Congress put cable TV operators on notice that it will scrutinize their plans to roll out targeted advertising to viewers, questioning whether they will use set-top boxes sitting in millions of homes to monitor and store what people watch.
As part of a broader discussion Thursday over Internet privacy issues, lawmakers at the House subcommittee on Communications, Technology and the Internet brought up cable's newest advertising endeavor called Canoe Ventures.
They asked whether, and to what degree, set-top box data will be used to send targeted ads to viewers. That would mean, for instance, that pet food commercials are routed to households likely to have pets, based on a tendency to watch TV shows about animals.
The questions come even before Canoe, which was formed by the nation's six largest cable TV operators last year, has launched its first targeted advertisement.
But Canoe has no current plans to use data collected by set-top boxes, said Kyle McSlarrow, chief executive of the National Cable and Telecommunications Association who spoke at the hearing.

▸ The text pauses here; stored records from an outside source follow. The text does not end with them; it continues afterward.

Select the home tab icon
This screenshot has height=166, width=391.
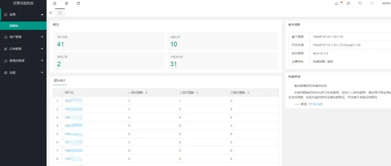(60, 13)
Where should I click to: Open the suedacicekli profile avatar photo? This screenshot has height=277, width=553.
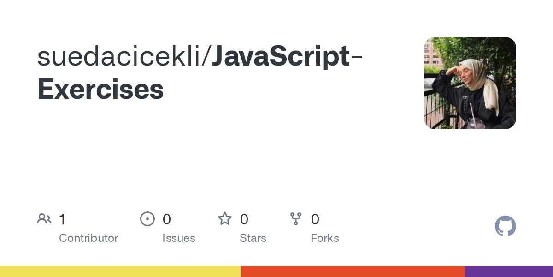coord(470,83)
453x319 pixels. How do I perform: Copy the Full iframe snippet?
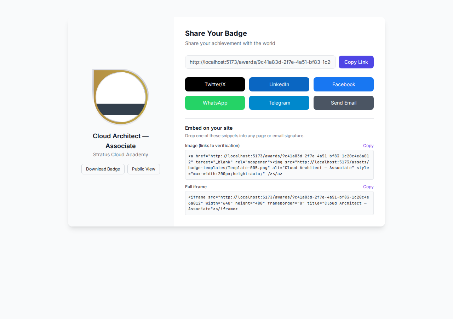[x=368, y=187]
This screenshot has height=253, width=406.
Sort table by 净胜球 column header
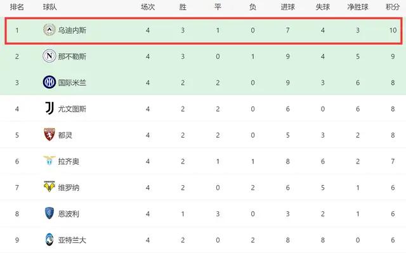click(358, 7)
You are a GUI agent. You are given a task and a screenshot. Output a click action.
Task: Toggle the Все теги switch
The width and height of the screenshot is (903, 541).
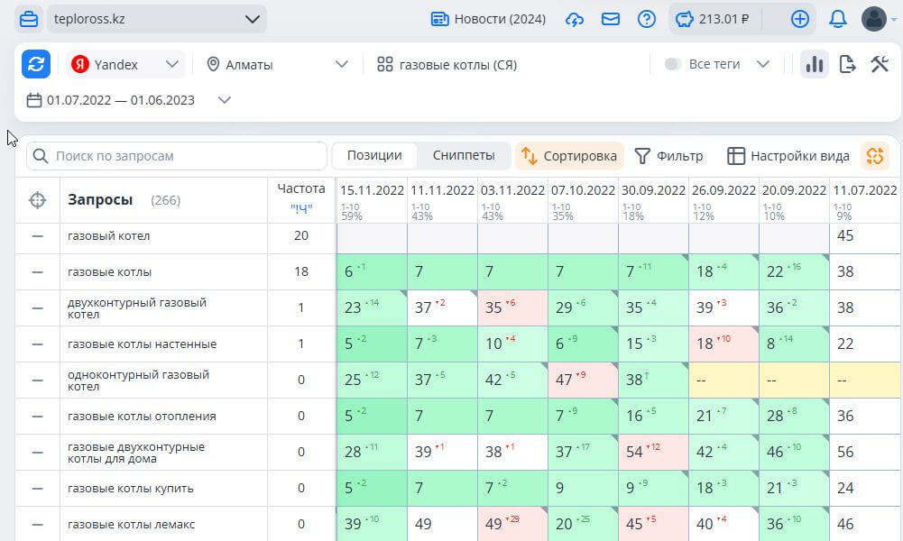(x=673, y=64)
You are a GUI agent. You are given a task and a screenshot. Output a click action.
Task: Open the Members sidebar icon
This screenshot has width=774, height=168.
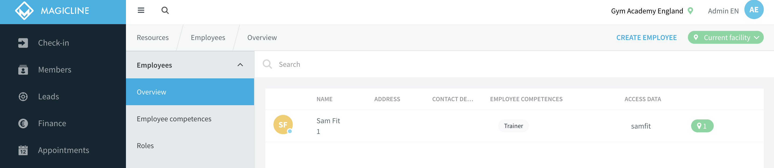pos(23,69)
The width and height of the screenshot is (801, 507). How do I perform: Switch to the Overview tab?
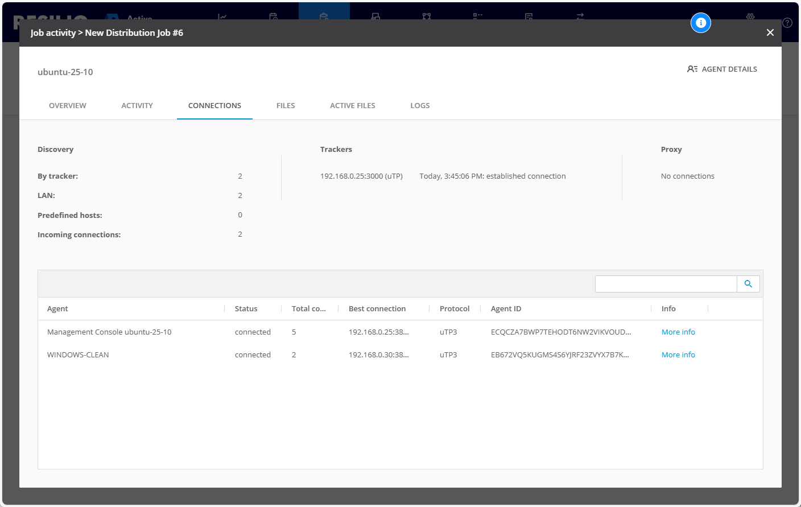[68, 105]
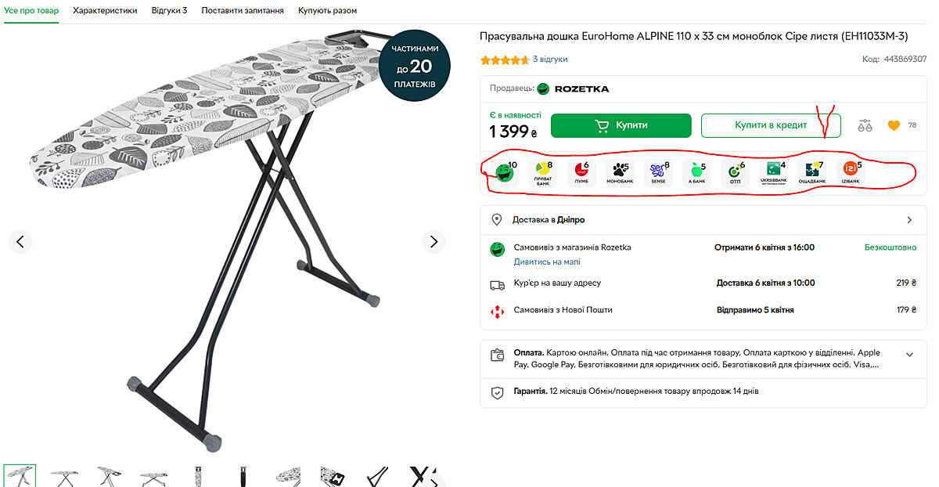Expand the payment methods section

[909, 355]
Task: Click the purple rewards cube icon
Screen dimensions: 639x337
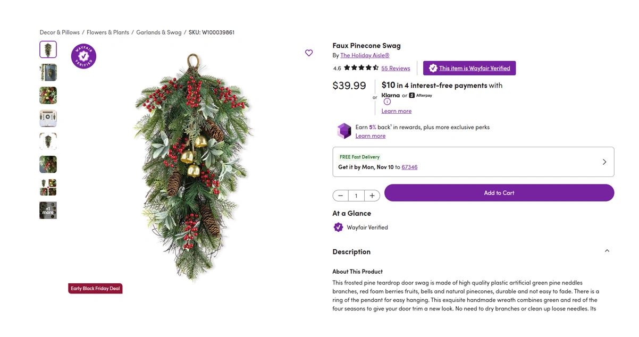Action: click(x=344, y=131)
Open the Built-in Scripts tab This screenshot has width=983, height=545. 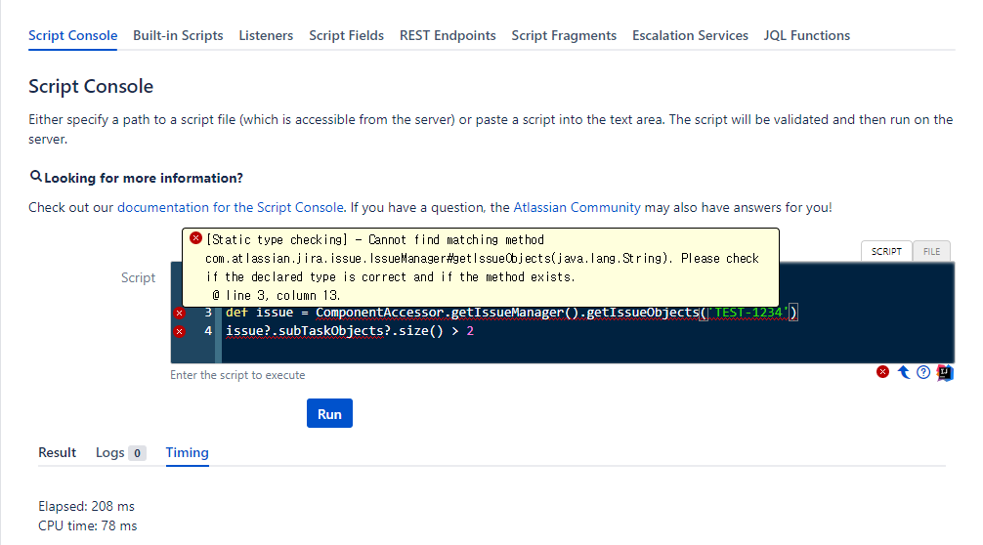pos(178,35)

If cable companies use set-top box data in the future for targeted advertising, McSlarrow said, they will have to comply with existing cable laws protecting private consumer information.
"They're very conscious of the privacy implications of what they do," he said.
Canoe currently has two advertising products in the works. One uses demographic data, such as age and income, to send relevant ads to customers, starting this summer. The other, slated for later this year, would involve interactive ads, such as a button that pops up during a car commercial for viewers to click on with their remote control to get more information.
McSlarrow said the latter has a "built-in, opt in" system. Viewers choose to click on the button before information is sent to them using the address on file with the cable company.
The hearing focused on how deeply Internet service providers, which includes major cable TV operators, monitor customer traffic for the purpose of sending relevant ads based on consumer behavior, but without their express and informed consent.
On this matter, McSlarrow advocated for industry self-regulation.
The subcommittee's chairman, Democratic Rep. Rick Boucher of Virginia, said Thursday he and other committee members are crafting an Internet privacy bill this year.
He said privacy protection doesn't stop at letting consumers opt in or out of data collection — the approach typically favored by industry.
Rather, he said, his bill also would address a broader framework for privacy protection. He and Republican Rep. Cliff Stearns of Florida last had a similar bill in 2005 that didn't get traction.
Last month, Google unveiled plans to target ads based on consumer online behavior, and Yahoo and Time Warner's AOL already offer such behavioral targeting services.
"Any service that collects information about a customer must disclose how it's collected and how it's used," Boucher said.